**Records to use:**
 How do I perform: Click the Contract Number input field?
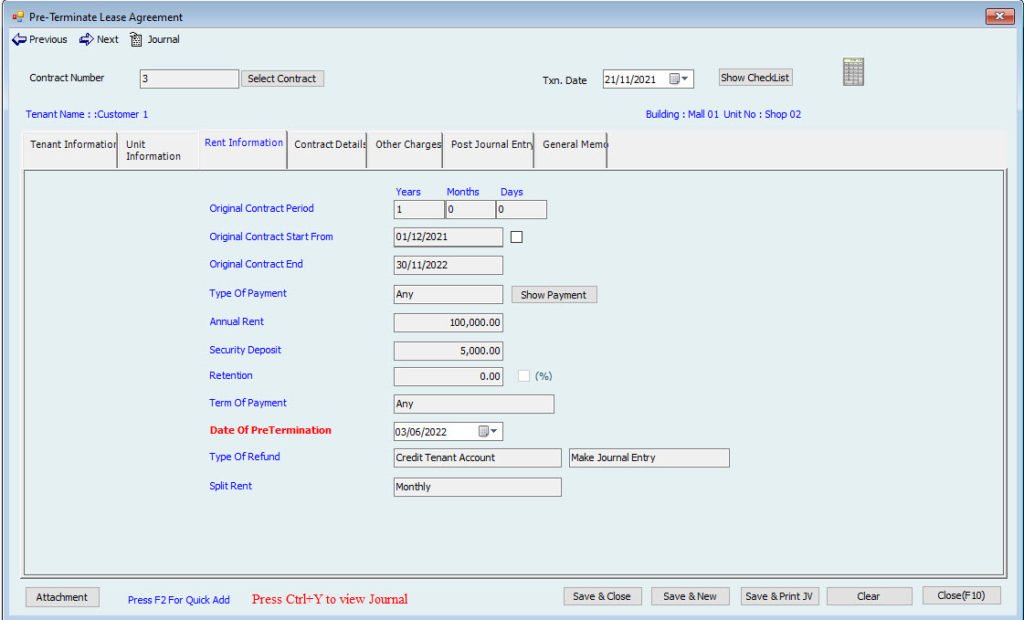tap(188, 79)
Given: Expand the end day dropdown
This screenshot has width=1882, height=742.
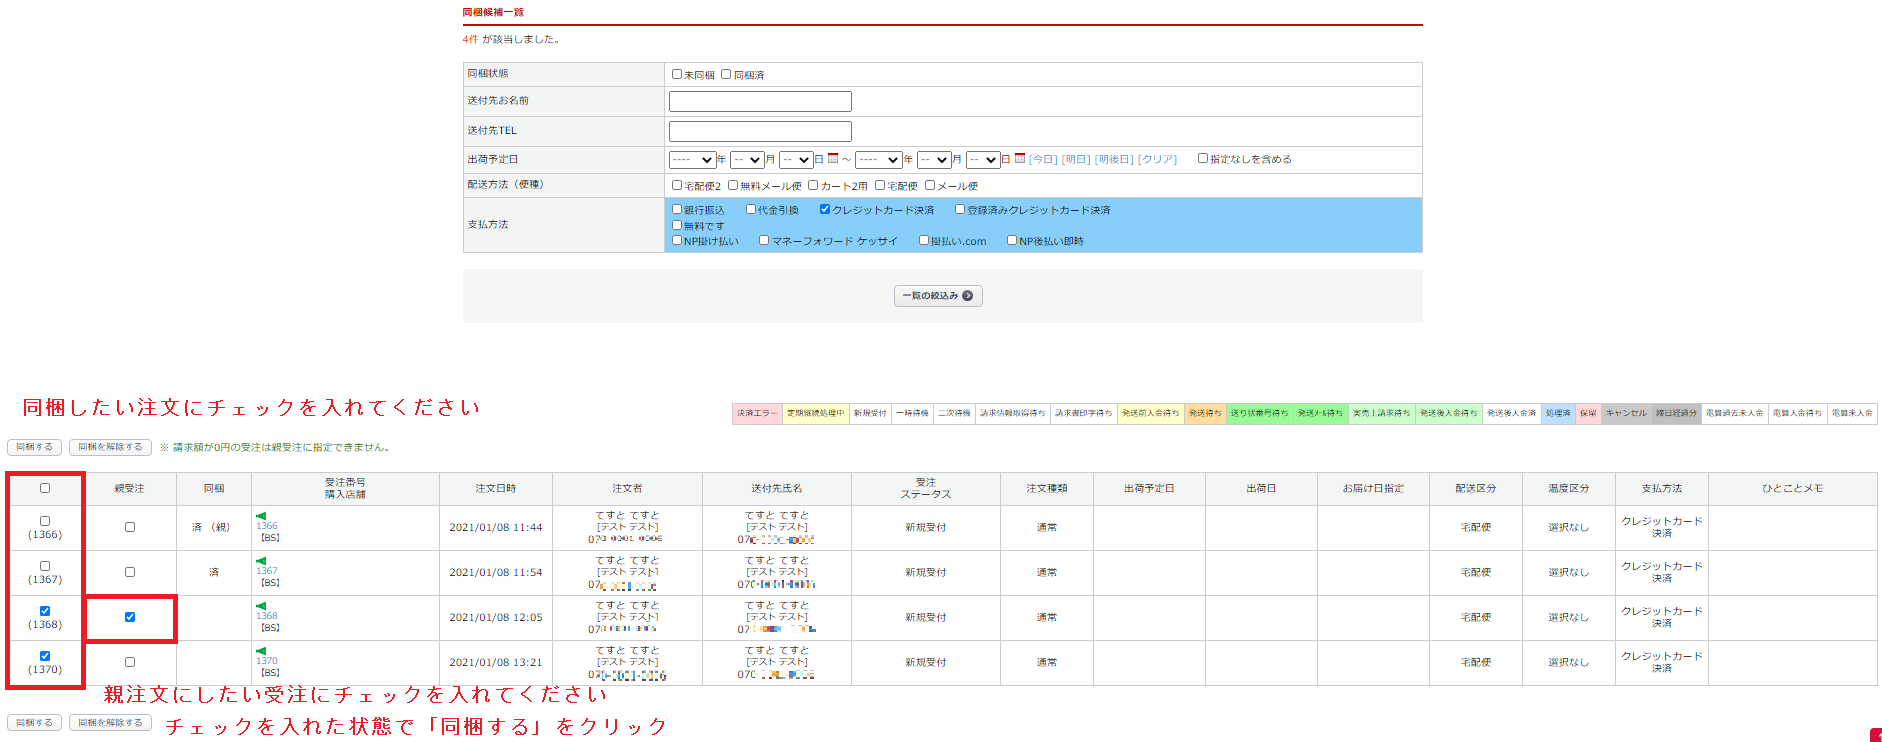Looking at the screenshot, I should [x=983, y=160].
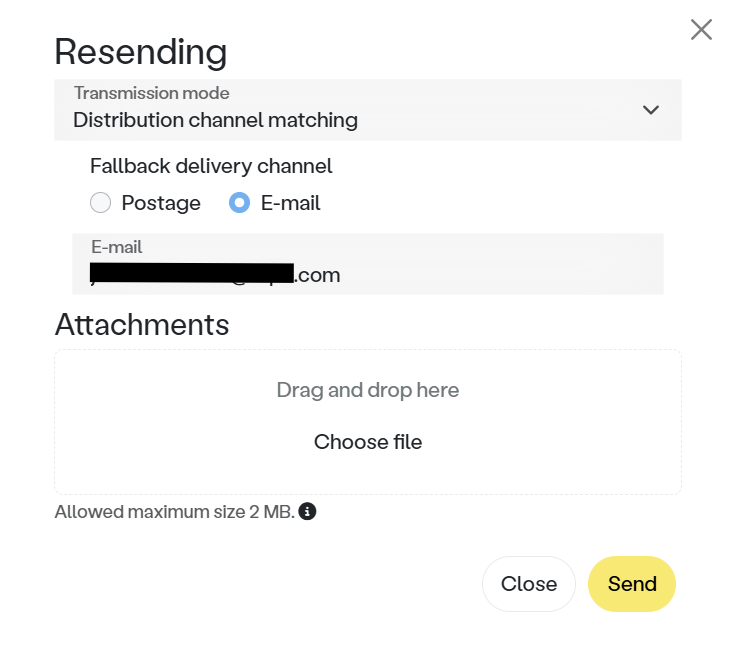Click the Resending dialog title

(x=141, y=52)
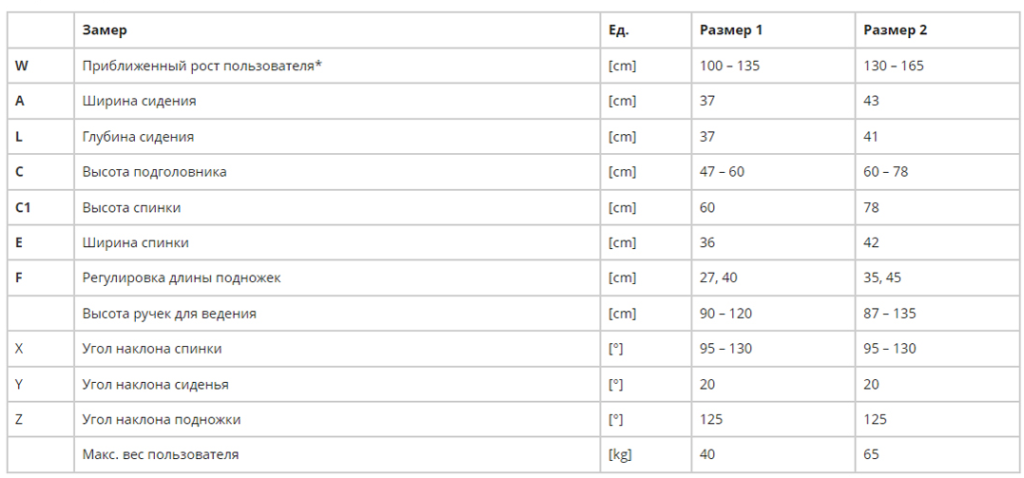Viewport: 1024px width, 478px height.
Task: Click the 'Ширина сидения' row label
Action: pos(139,101)
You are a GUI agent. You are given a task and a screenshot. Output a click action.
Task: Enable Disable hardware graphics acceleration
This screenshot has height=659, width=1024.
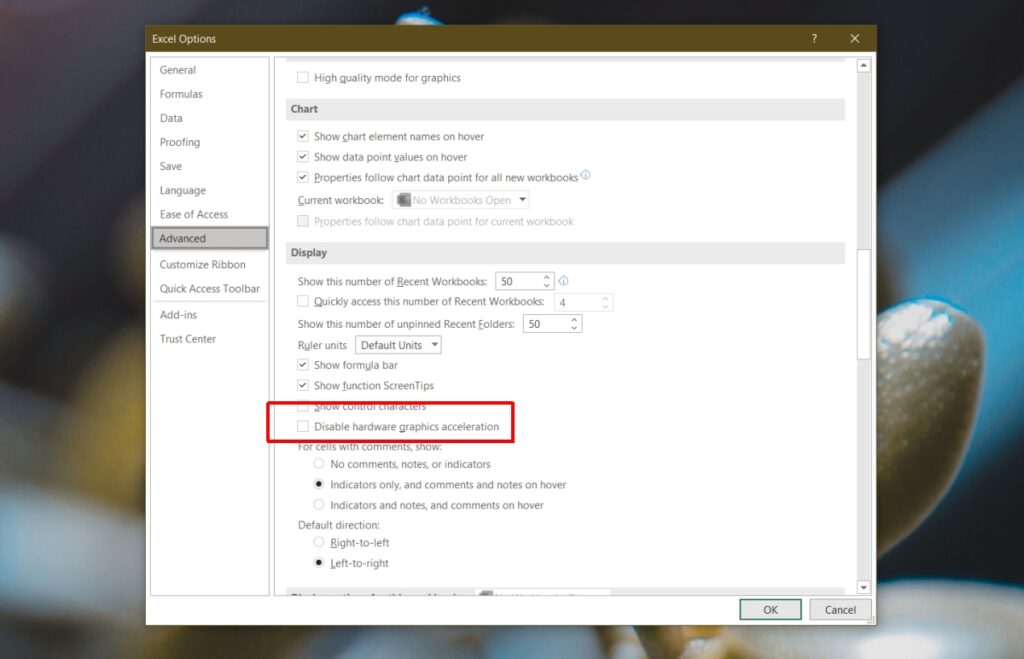pyautogui.click(x=302, y=426)
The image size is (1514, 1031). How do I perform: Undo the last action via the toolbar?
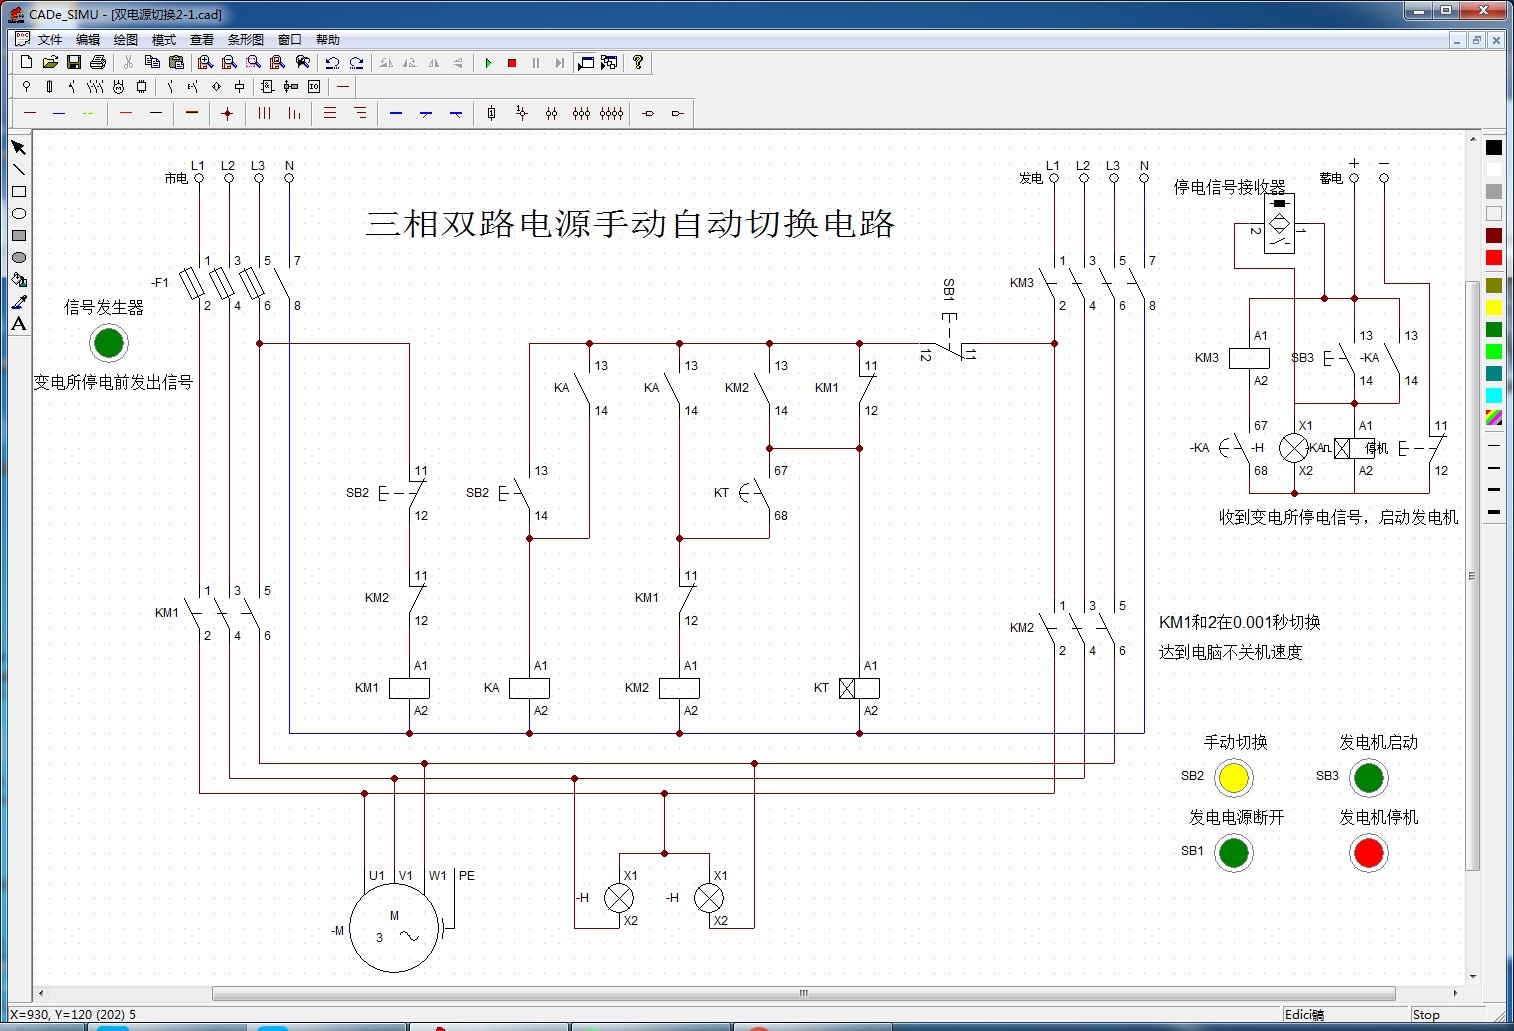[332, 63]
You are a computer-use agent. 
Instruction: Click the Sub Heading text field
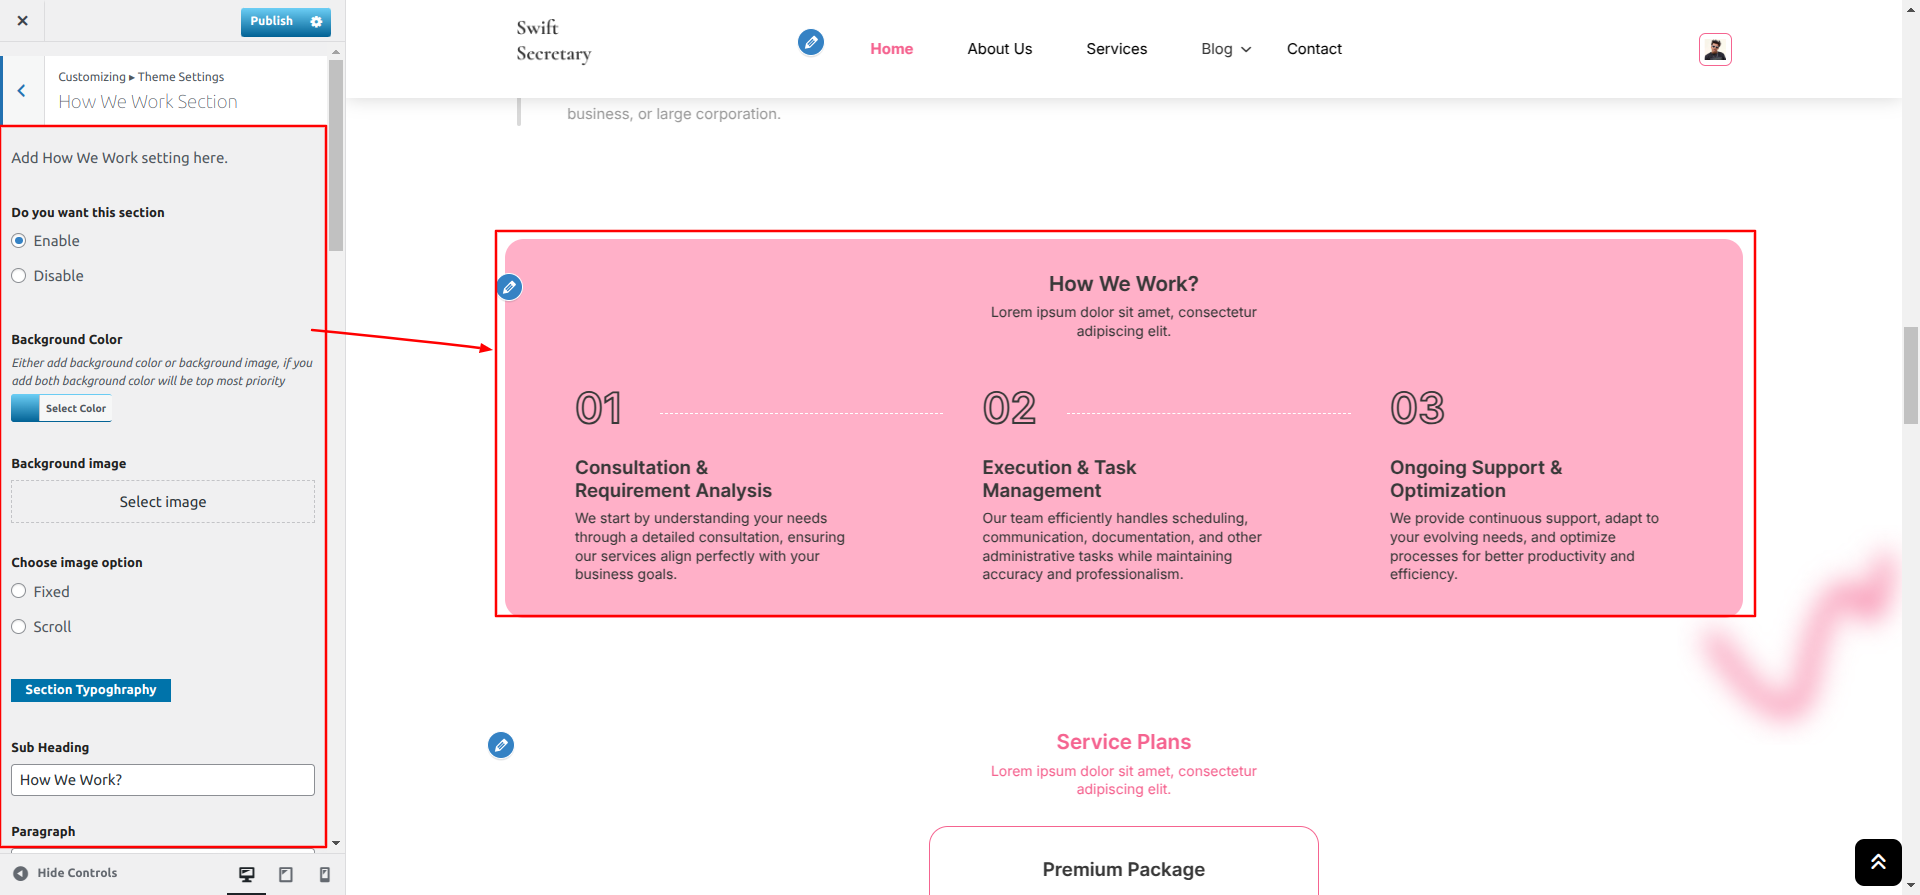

**Task goal:** Please give the number of lines in the data where "agent" appears, without any other words.

**Expected answer:** 2